* [How to complete this task]:
Each entry should be quoted word for word, including every mark of punctuation.

(Items from a data source)
++++++++++++++++++++
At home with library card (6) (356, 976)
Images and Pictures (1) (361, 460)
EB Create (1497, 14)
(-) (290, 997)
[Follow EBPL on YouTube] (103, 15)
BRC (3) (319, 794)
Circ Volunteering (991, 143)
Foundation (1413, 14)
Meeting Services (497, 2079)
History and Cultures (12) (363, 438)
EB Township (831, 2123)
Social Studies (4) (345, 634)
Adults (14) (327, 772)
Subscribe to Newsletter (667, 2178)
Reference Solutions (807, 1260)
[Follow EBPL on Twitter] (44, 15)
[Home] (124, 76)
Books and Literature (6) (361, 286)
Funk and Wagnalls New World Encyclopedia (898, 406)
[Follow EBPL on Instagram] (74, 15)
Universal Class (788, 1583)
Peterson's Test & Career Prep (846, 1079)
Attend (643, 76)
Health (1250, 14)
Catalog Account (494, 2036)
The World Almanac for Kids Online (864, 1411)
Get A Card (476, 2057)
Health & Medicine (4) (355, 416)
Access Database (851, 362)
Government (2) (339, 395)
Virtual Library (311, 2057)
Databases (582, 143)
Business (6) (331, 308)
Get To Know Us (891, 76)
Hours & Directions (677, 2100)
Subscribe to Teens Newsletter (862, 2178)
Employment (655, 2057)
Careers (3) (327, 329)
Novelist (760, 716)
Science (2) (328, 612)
++++++++++++++++++++
* [Solution for this task]:
At home with library card (6) (356, 976)
Images and Pictures (1) (361, 460)
EB Create (1497, 14)
(-) (290, 997)
[Follow EBPL on YouTube] (103, 15)
BRC (3) (319, 794)
Circ Volunteering (991, 143)
Foundation (1413, 14)
Meeting Services (497, 2079)
History and Cultures (12) (363, 438)
EB Township (831, 2123)
Social Studies (4) (345, 634)
Adults (14) (327, 772)
Subscribe to Newsletter (667, 2178)
Reference Solutions (807, 1260)
[Follow EBPL on Twitter] (44, 15)
[Home] (124, 76)
Books and Literature (6) (361, 286)
Funk and Wagnalls New World Encyclopedia (898, 406)
[Follow EBPL on Instagram] (74, 15)
Universal Class (788, 1583)
Peterson's Test & Career Prep (846, 1079)
Attend (643, 76)
Health (1250, 14)
Catalog Account (494, 2036)
The World Almanac for Kids Online (864, 1411)
Get A Card (476, 2057)
Health & Medicine (4) (355, 416)
Access Database (851, 362)
Government (2) (339, 395)
Virtual Library (311, 2057)
Databases (582, 143)
Business (6) (331, 308)
Get To Know Us (891, 76)
Hours & Directions (677, 2100)
Subscribe to Teens Newsletter (862, 2178)
Employment (655, 2057)
Careers (3) (327, 329)
Novelist (760, 716)
Science (2) (328, 612)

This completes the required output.